Python how convert single quotes to double quotes to format as json string

revy picture revy · Dec 5, 2017 · Viewed 14.8k times · Source

I have a file where on each line I have text like this (representing cast of a film):

[{'cast_id': 23, 'character': "Roger 'Verbal' Kint", 'credit_id': '52fe4260c3a36847f8019af7', 'gender': 2, 'id': 1979, 'name': 'Kevin Spacey', 'order': 5, 'profile_path': '/x7wF050iuCASefLLG75s2uDPFUu.jpg'}, {'cast_id': 27, 'character': 'Edie's Finneran', 'credit_id': '52fe4260c3a36847f8019b07', 'gender': 1, 'id': 2179, 'name': 'Suzy Amis', 'order': 6, 'profile_path': '/b1pjkncyLuBtMUmqD1MztD2SG80.jpg'}]

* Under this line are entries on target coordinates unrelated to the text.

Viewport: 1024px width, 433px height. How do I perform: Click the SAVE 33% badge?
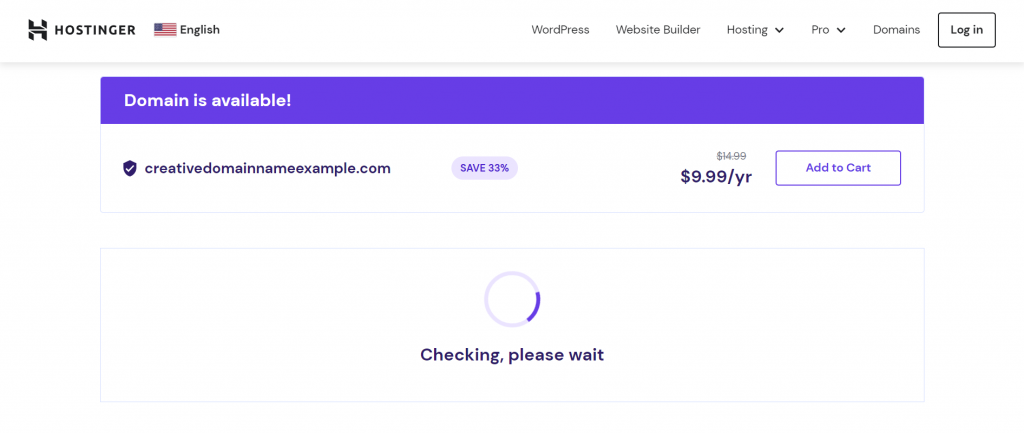484,168

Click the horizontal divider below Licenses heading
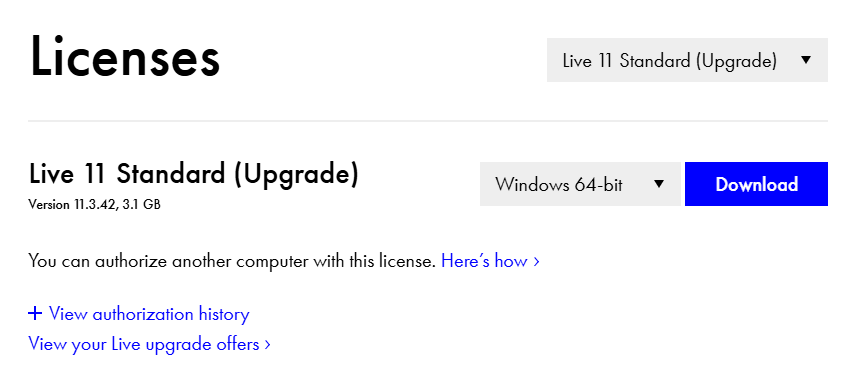tap(428, 121)
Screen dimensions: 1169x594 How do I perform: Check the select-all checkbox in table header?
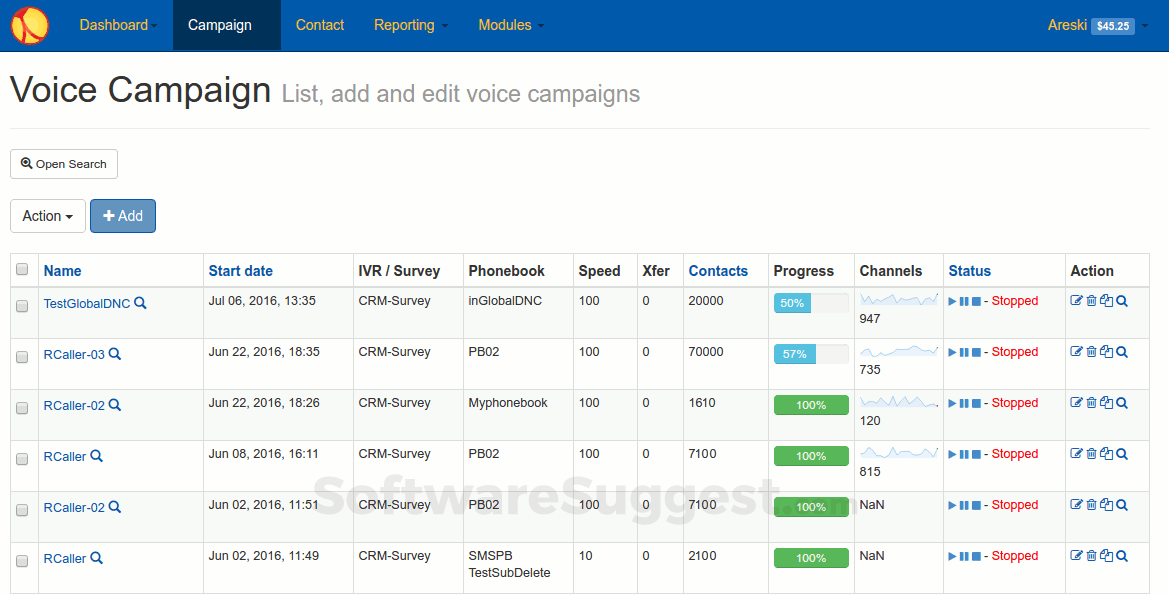pos(22,270)
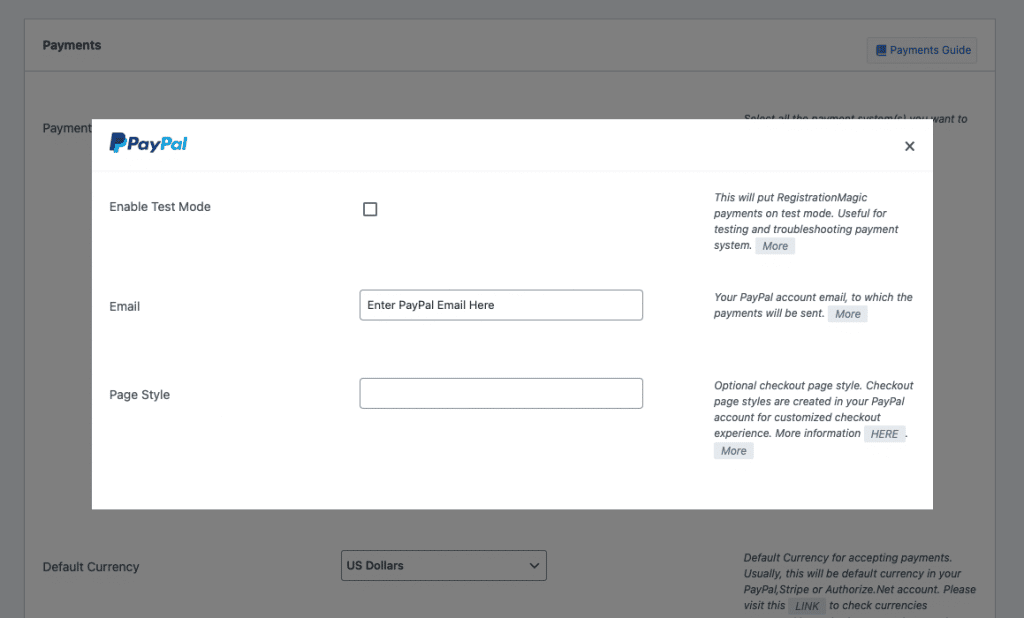The width and height of the screenshot is (1024, 618).
Task: Click the Page Style label
Action: pyautogui.click(x=139, y=394)
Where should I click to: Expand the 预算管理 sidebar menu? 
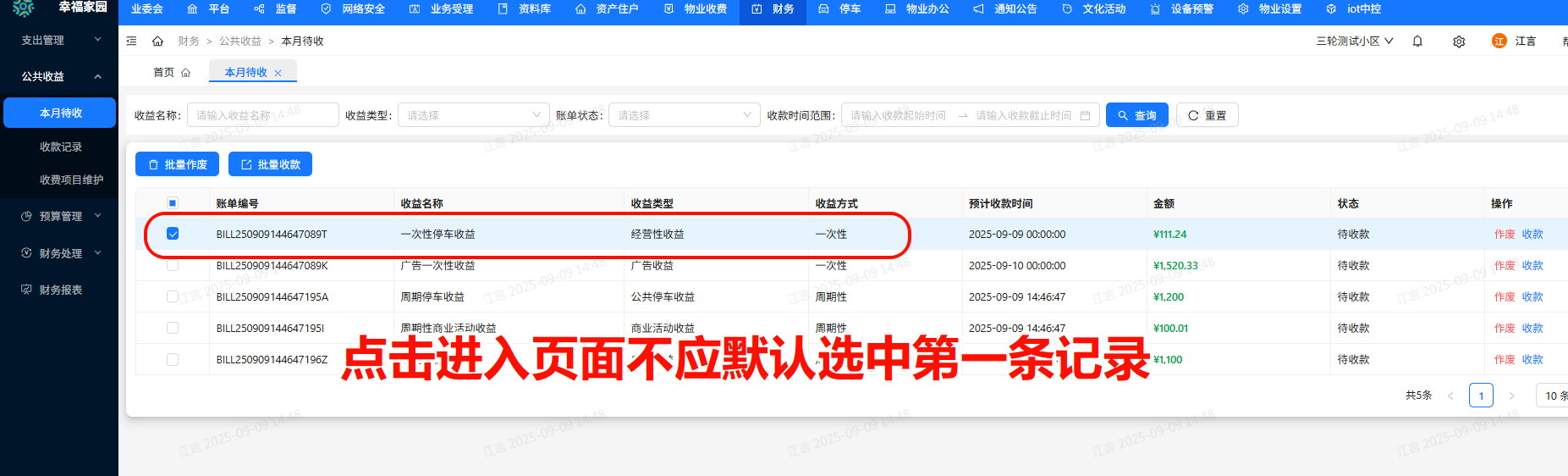tap(59, 216)
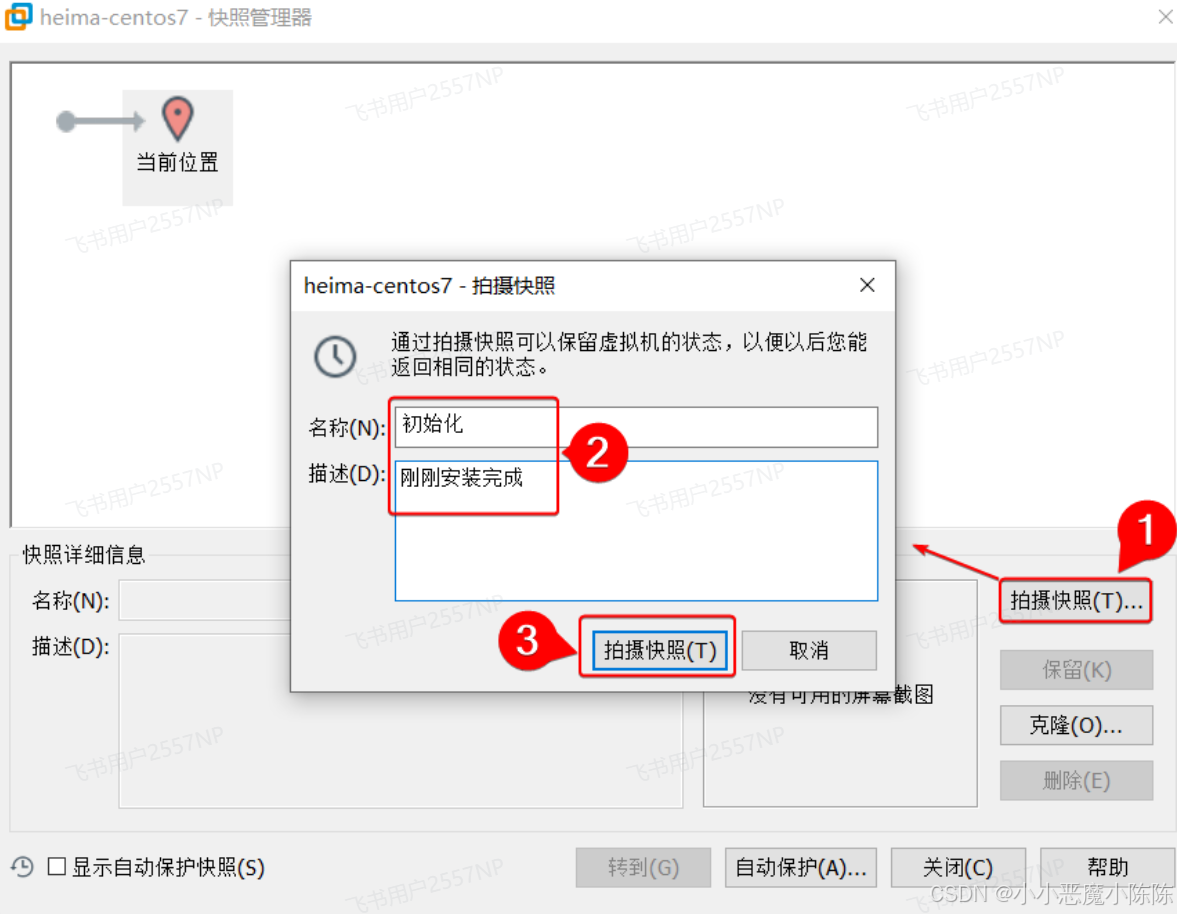Click the 帮助 help button
The width and height of the screenshot is (1177, 914).
(x=1108, y=867)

I need to convert it in a valid json string, thus converting only the necessary single quotes to double quotes (e.g. the single quotes around word Verbal must not be converted, eventual apostrophes in the text also should not be converted).

I am using python 3.x. I need to find a regular expression which will convert only the right single quotes to double quotes, thus the whole text resulting in a valid json string. Any idea?

Answer

user3850 picture user3850 · Dec 5, 2017

First of all, the line you gave as example is not parsable! … 'Edie's Finneran' … contains a syntax error, not matter what.

Assuming that you have control over the input, you could simply use eval() to read in the file. (Although, in that case one would wonder why you can't produce valid JSON in the first place…)

>>> f = open('list.txt', 'r')
>>> s = f.read().strip()
>>> l = eval(s)

>>> import pprint
>>> pprint.pprint(l)
[{'cast_id': 23,
  'character': "Roger 'Verbal' Kint",
  ...
  'profile_path': '/b1pjkncyLuBtMUmqD1MztD2SG80.jpg'}]

>>> import json
>>> json.dumps(l)
'[{"cast_id": 23, "character": "Roger \'Verbal\' Kint", "credit_id": "52fe4260ca36847f8019af7", "gender": 2, "id": 1979, "name": "Kevin Spacey", "order": 5, "rofile_path": "/x7wF050iuCASefLLG75s2uDPFUu.jpg"}, {"cast_id": 27, "character":"Edie\'s Finneran", "credit_id": "52fe4260c3a36847f8019b07", "gender": 1, "id":2179, "name": "Suzy Amis", "order": 6, "profile_path": "/b1pjkncyLuBtMUmqD1MztDSG80.jpg"}]'

If you don't have control over the input, this is very dangerous, as it opens you up to code injection attacks.

I cannot emphasize enough that the best solution would be to produce valid JSON in the first place.